▸ PROVIDED RECORDS
*** Begin section ***

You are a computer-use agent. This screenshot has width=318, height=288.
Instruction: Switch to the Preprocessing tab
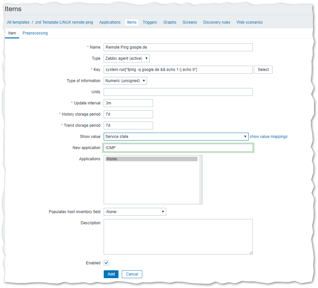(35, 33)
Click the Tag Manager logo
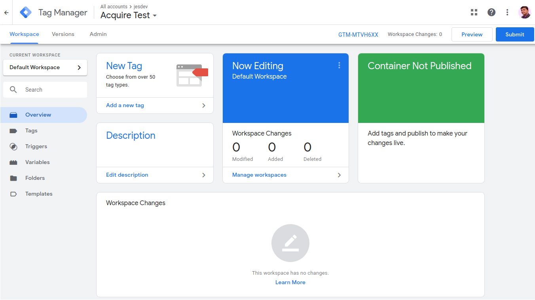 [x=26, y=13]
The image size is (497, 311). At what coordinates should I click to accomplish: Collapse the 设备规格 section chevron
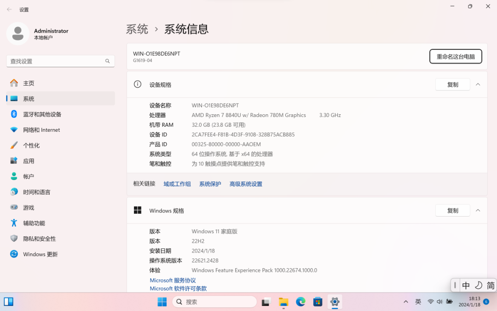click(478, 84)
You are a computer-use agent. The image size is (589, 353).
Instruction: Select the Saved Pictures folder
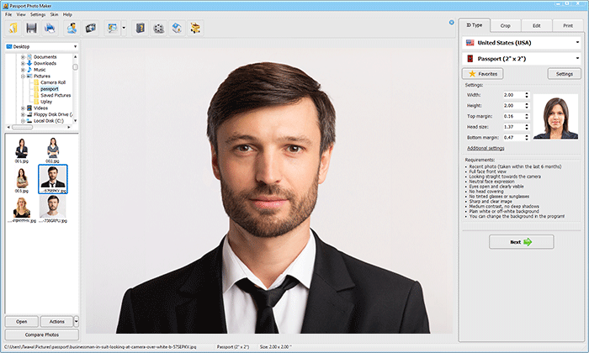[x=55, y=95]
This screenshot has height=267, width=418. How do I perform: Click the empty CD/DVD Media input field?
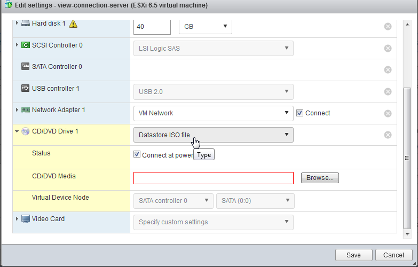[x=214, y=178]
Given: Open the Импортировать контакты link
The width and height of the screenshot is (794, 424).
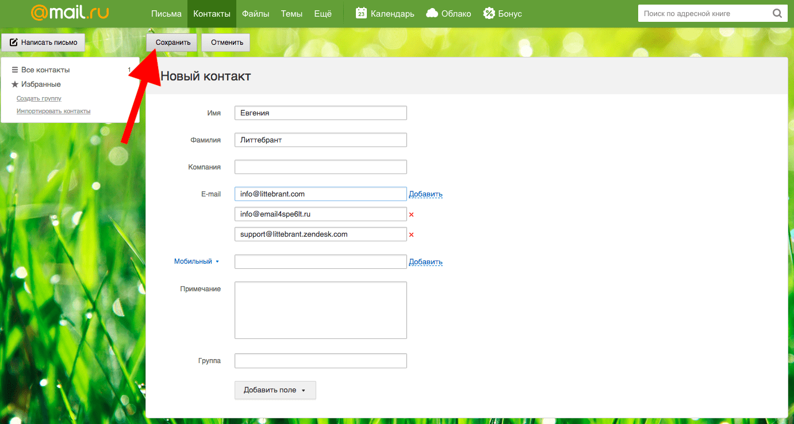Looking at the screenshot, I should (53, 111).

*** End section ***
*** Begin section ***

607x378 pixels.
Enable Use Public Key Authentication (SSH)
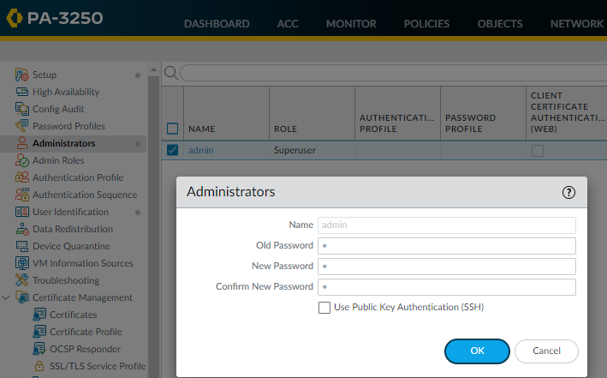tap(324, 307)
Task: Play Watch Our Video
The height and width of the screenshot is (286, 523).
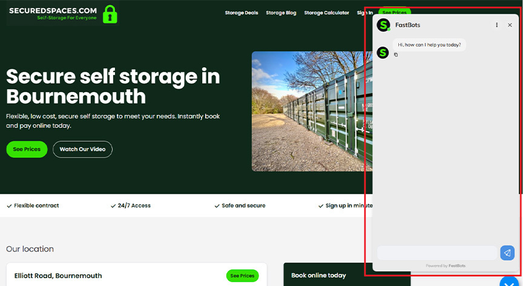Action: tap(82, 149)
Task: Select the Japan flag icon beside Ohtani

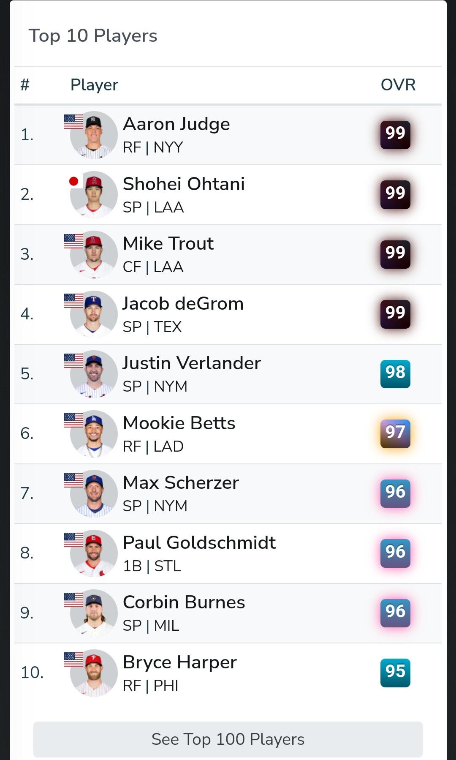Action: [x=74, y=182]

*** End section ***
*** Begin section ***

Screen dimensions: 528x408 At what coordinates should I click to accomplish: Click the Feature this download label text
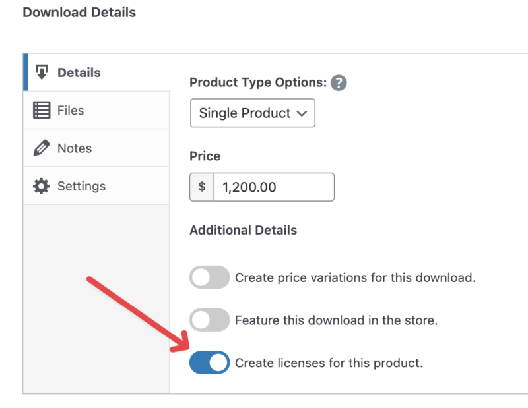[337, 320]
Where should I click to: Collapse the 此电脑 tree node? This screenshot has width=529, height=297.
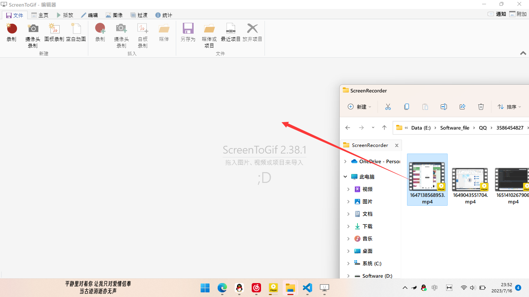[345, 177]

*** End section ***

▸ AIM OF THE TASK
When a line in the data above contains the string "computer", copy that line.

▸ COMPLETED TASK
You are a computer-use agent. This screenshot has width=318, height=288.
You are a computer-use agent. The image size is (589, 353).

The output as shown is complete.